• Horseradish and ice cream might seem an unlikely pair, but you’ll be amazed at the flavour.
    TO DRINK: A wooded sauvignon blanc such as Chamonix, Cape Point Vineyards or Neil Ellis will work

    Smoked salmon with horseradish ice cream

    Serves: 4
    Cooking Time: 30 mins plus extra for setting


    • 125ml crème fraîche
    • 125ml milk
    • 80g horseradish sauce
    • zest and juice of 1 lemon
    • 4 egg yolks
    • 10ml Dijon mustard
    • salt and freshly ground black pepper, to taste
    • 180ml extra virgin olive oil
    • 60ml white wine vinegar
    • 5ml Dijon mustard
    • 3 small garlic cloves, finely chopped
    • salt and freshly ground
    • black pepper, to taste
    • 15ml mixed herbs such as parsley, chives and thyme
    • SALMON
    • 200g smoked salmon
    • 2 ripe avocados
    • salt and freshly ground
    • black pepper, to taste
    • 1 lemon, cut into wedges



    For the horseradish ice cream, place the crème fraîche, milk, purée, juice and zest in a pot and heat to just below boiling point.


    Whisk the egg yolks and mustard until smooth and pale.
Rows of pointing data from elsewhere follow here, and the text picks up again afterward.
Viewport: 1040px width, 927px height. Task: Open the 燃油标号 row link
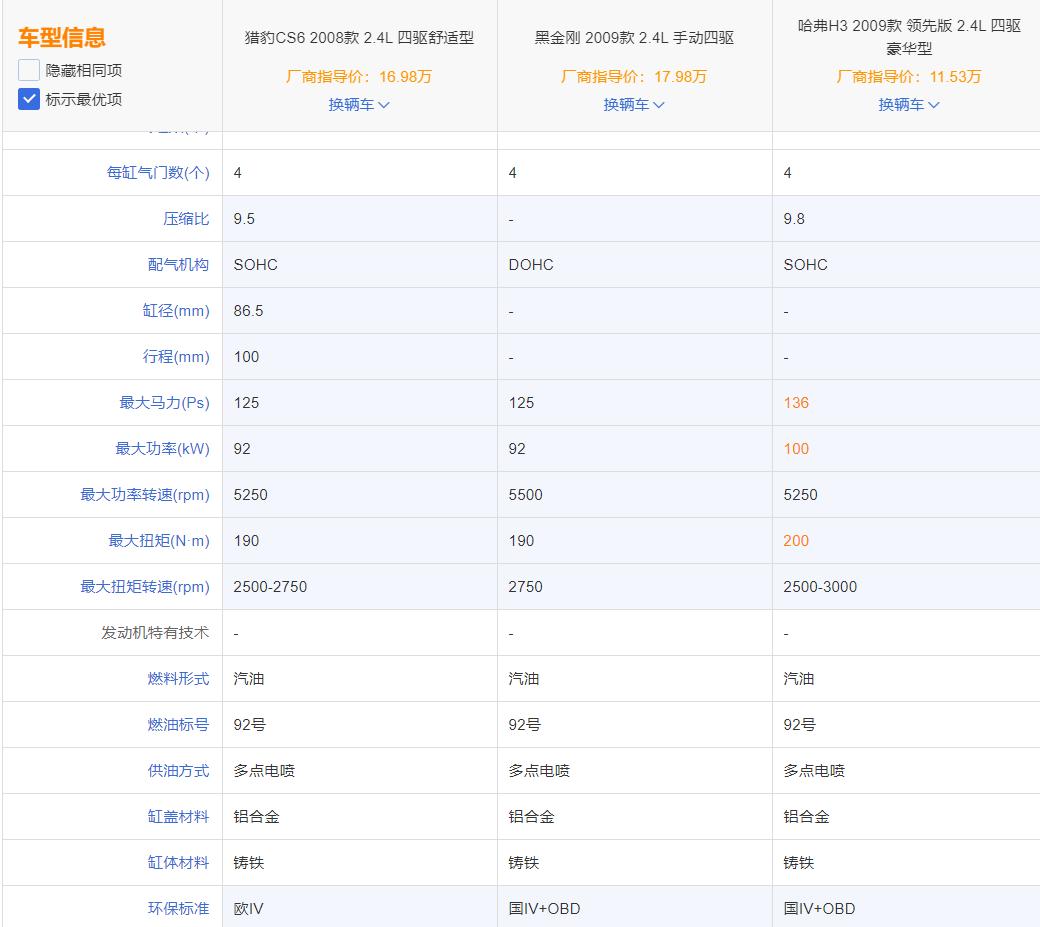coord(178,724)
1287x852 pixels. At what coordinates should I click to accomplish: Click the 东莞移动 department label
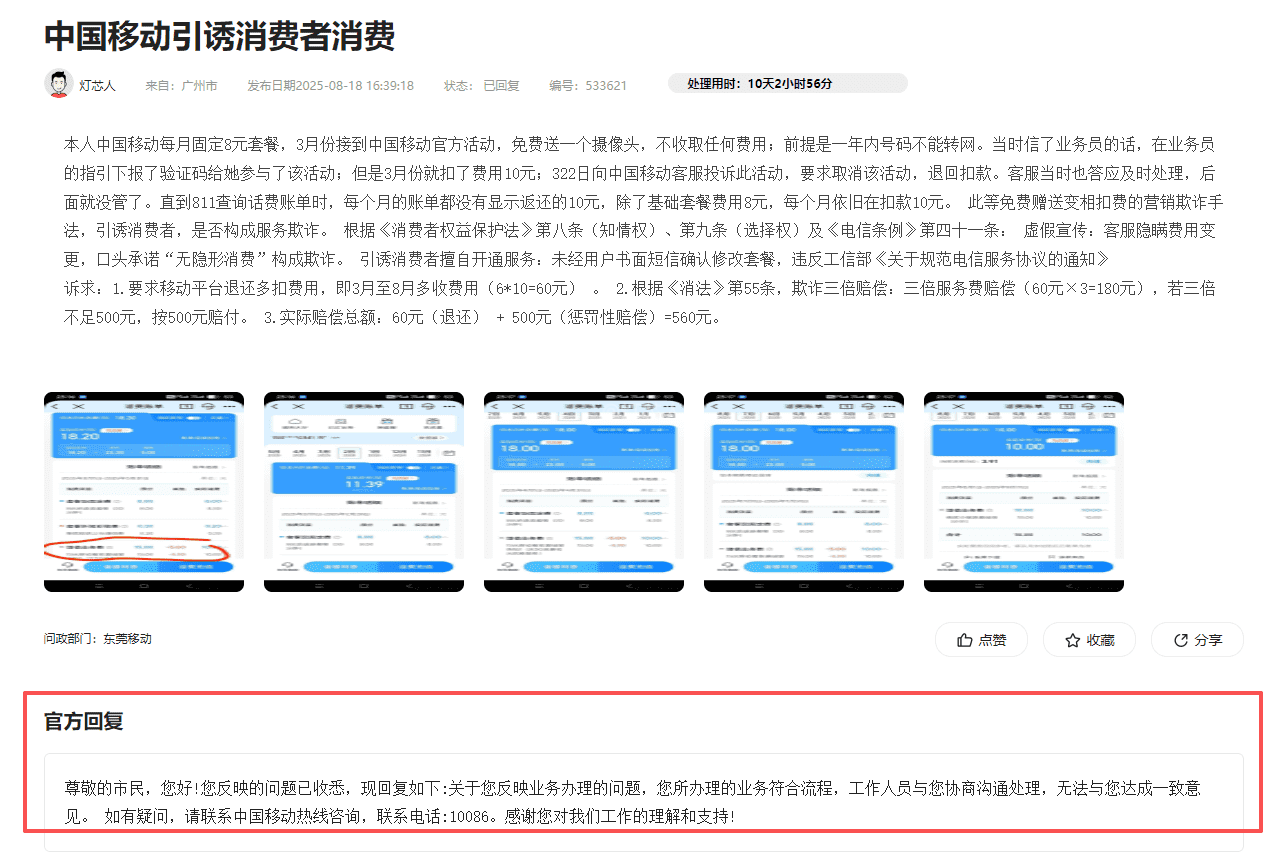[127, 638]
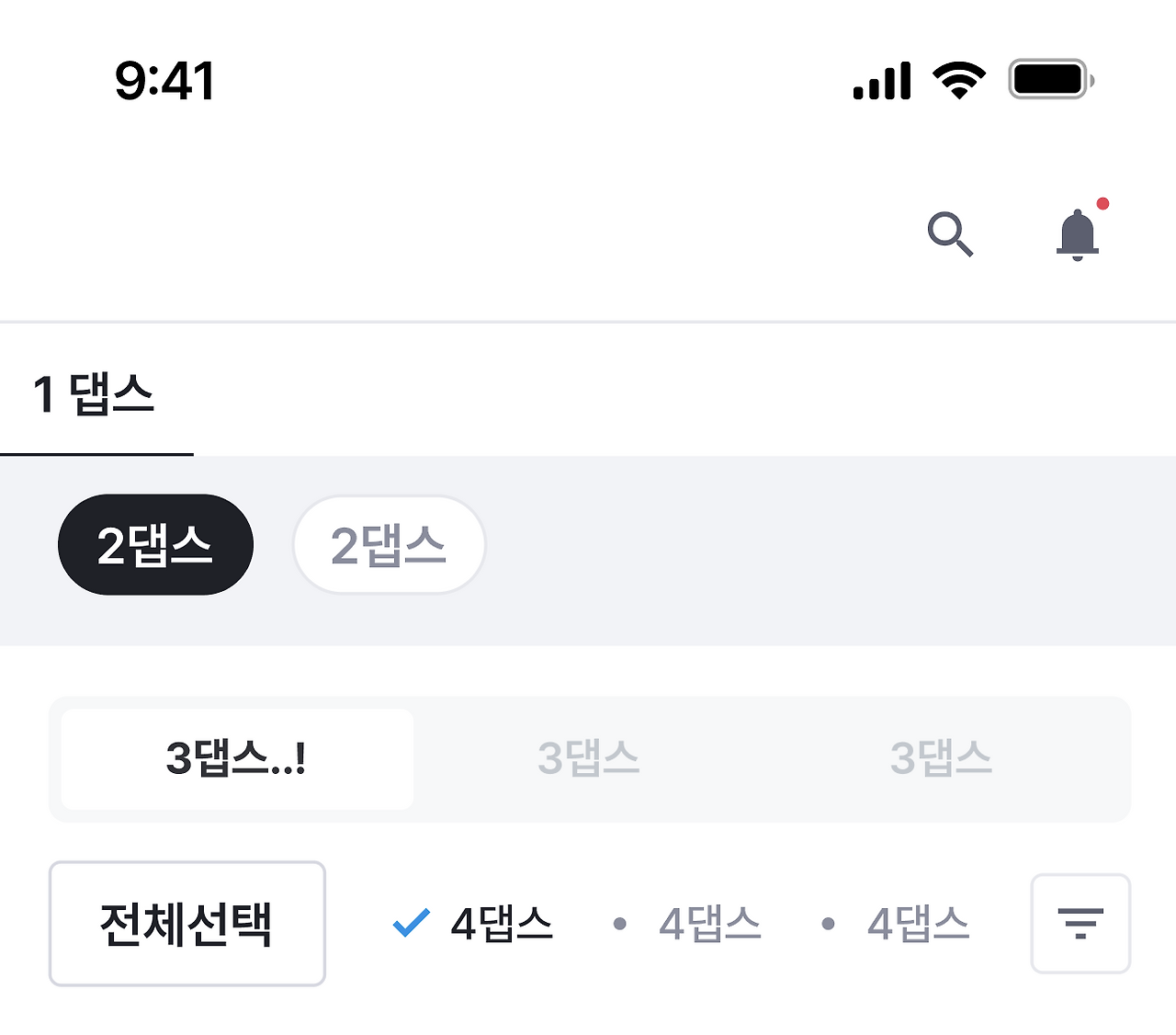Tap the blue checkmark beside 4댑스
The height and width of the screenshot is (1035, 1176).
tap(411, 924)
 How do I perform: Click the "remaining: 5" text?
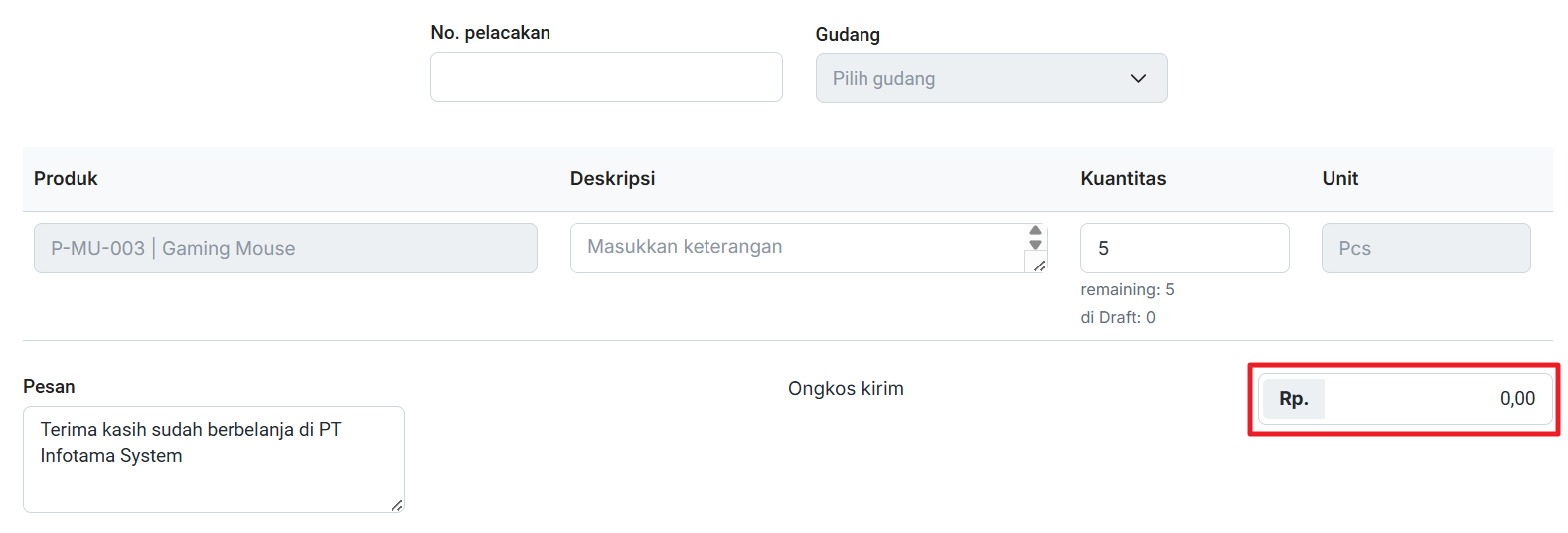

Pour the hot milk mixture over the yolks and whisk again. Pour this mixture into a clean pot and heat while stirring, until thickened. Season. Remove from the heat and strain through a sieve. Leave to cool, then chill in the fridge until ice cold. Churn in an ice-cream maker.


    To make the vinaigrette, mix all the ingredients together until well combined.


    To serve, divide the smoked salmon between 4 plates and drizzle with the vinaigrette. Scoop out the flesh of the avocado halves and divide among the 4 plates. Season and serve with lemon wedges and the horseradish ice cream.